大街上熙熙囔囔,白天的邊睢縣,比昨晚要熱鬧許多。
到了這個時辰,街道兩邊已經(jīng)擺起了集市。
“大家走過路過,瞧一瞧看一看嘍,上好的琉璃瓶嘍,琉璃軒最新出品,拿回家無論是插花還是擺設(shè)都好嘍。”

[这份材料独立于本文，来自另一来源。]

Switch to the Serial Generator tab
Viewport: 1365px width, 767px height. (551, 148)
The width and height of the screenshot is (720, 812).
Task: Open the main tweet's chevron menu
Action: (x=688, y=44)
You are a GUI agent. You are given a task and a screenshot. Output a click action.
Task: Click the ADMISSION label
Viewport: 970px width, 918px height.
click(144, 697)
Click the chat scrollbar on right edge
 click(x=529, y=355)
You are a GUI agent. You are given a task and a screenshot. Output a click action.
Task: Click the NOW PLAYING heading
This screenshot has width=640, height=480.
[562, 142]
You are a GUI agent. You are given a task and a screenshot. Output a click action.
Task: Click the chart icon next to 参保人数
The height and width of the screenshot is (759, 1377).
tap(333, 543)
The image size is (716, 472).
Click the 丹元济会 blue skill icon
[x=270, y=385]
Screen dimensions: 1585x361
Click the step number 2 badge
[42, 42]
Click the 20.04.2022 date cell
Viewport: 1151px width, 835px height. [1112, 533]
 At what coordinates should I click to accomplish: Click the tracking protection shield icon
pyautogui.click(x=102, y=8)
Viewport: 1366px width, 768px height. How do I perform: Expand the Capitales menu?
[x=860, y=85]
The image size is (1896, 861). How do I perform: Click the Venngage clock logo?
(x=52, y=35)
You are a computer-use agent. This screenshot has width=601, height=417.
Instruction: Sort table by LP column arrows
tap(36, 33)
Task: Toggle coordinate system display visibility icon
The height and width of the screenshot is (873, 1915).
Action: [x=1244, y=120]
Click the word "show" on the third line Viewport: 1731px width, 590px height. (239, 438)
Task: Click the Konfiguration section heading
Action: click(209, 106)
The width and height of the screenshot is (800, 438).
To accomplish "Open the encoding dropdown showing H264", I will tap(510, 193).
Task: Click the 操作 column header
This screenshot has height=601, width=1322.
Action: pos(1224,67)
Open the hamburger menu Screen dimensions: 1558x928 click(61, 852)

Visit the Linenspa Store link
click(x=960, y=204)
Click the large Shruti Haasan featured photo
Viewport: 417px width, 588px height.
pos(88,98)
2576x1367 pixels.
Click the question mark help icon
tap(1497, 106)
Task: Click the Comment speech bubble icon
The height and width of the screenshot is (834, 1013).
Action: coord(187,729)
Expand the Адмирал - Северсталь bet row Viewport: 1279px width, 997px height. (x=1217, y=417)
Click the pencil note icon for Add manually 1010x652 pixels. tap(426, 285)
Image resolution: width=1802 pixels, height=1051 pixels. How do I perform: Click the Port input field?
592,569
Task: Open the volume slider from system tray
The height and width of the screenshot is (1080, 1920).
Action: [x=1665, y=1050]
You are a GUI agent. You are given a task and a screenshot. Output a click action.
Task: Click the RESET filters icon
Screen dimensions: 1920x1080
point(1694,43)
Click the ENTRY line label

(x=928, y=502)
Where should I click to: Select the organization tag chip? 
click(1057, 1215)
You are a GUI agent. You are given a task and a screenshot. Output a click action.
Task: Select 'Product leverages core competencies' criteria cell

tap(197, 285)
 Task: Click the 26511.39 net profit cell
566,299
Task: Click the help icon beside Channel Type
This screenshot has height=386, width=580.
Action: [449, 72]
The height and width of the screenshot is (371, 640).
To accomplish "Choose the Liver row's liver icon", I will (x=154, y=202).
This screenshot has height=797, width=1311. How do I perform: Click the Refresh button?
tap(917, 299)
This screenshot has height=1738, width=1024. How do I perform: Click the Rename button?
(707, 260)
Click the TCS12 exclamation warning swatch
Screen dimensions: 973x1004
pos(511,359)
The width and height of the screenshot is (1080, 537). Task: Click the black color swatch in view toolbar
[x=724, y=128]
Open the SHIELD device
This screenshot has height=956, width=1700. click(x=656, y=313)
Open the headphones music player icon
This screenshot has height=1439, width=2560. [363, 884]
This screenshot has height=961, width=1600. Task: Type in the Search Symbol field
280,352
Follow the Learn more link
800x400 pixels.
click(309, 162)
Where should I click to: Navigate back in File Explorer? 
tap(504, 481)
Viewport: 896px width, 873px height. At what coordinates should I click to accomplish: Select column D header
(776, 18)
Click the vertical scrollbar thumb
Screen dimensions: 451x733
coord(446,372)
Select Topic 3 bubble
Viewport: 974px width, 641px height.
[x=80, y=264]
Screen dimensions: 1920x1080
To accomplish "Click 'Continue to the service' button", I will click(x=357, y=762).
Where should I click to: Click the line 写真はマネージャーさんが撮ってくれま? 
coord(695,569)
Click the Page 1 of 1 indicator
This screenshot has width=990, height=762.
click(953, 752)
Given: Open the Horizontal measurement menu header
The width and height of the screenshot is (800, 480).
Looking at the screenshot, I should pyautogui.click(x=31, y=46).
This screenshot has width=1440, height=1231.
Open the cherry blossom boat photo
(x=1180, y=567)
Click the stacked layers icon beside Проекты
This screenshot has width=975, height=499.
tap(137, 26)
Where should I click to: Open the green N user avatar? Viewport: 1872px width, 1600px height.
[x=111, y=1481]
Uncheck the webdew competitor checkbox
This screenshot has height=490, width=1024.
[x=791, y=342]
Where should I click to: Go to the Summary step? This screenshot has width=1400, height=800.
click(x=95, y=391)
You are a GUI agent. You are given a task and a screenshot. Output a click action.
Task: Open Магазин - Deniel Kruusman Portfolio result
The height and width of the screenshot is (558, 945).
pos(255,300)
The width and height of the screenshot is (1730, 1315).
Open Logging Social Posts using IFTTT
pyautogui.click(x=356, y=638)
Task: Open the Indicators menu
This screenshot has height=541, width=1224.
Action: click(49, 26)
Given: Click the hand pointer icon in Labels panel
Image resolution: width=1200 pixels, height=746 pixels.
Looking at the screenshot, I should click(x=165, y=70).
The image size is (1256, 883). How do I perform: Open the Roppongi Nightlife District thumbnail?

“陶瓷,陶瓷,上好的陶瓷,無論大小只要二十兩,二十兩你買不了吃虧,買不了上當!”
“走過路過不要錯過,過了這個村兒就沒這個店嘍,邊睢縣特有的胭脂水粉,買回家無論是送家眷還是送禮,都是頂頂好的嘍。”
“棉花糖,棉花糖,甜甜的棉花糖嘍。”
吆喝聲,叫賣聲,充斥著兩人的耳朵。
饒是見慣了京都的繁華,周元正也被這些新奇物什給迷了雙眼。
琉璃攤上,擺著五顏六色、姿態(tài)各異的琉璃瓶。
色彩繽紛、晶瑩剔透在陽光的折射下,閃爍著絢爛奪目的光彩,精美絕倫,美輪美奐。
周元正平時最好這些物什,拿起一個又一個,愛不釋手。
竟是比皇宮的那兩個還要精美幾分。
而如此精美的琉璃瓶,在邊睢縣卻僅僅只是隨便擺在一個人來人往的小攤上。
見周元正如此喜愛,攤販一眼便看出兩人是外地人,頓時笑瞇了眼。
“兩位客官,要買點回去做禮品嗎?”
周元正眼珠子已經(jīng)在最精美的那個上面移不開了,哪里聽得見他的話。
李四見狀,急忙上前掏錢袋。
“我家老爺手里這個多少銀兩,我們要了!”
這琉璃在邊睢縣這么普遍,能貴到哪里去?
況且,還是擺在這種小攤上,肯定用不了幾個錢。
小攤販“嘿嘿”笑了兩聲,伸出五根手指頭,“小伙子,這個不貴,只要五百兩。”
李四在錢袋里掏碎銀子的手一頓,目瞪口呆,不敢置信地指著那個瓶子。
“這個要五百兩?”
你都擺在大街上賣了你還要五百兩?!
他尷尬地看向自家老爺,周元正握著琉璃瓶的手此時也尷尬不已,只好訕訕地將這琉璃瓶放下。
“這琉璃瓶,也不過如此,老爺,咱們再看看別家。”
李四強撐著面子說道。
周元正“嗯”了一聲,帶著李四離開,只是兩步一回頭的樣子泄露了他的心思。
小攤販“切”了一聲。
“還以為是個大客戶呢,誰知道是個窮鬼。”
周元正臉色鐵青,他一個大周皇帝,竟然會因為缺錢便被如此羞辱!
這個國家的東西,哪個不是他的?
現(xiàn)在竟然落魄到如此地步。
李四尷尬地撓了撓頭,“老爺,等那陽安縣縣令送來銀兩,咱便把他那小攤給他包了!”
周元正冷哼一聲,路過一個賣瓷器的攤子,他又被那晶瑩剔透的白瓷吸引過去。
見他感興趣,李四立馬會意,走過去詢問。
“老板,你這陶罐怎的如此好看?”
老板扇著蒲扇,上下掃了他一眼,臉上的鄙夷嫌棄毫不掩飾。
他用蒲扇指了指旁邊立著的木牌。
“看清楚了,我這可不是陶,我這是瓷器,上好的白瓷,可是景窯出來的貨。”
“就你看的那個,可是出的最新款,只要八百兩。”
李四立馬將這白瓷瓶放下,頭也不回地走了。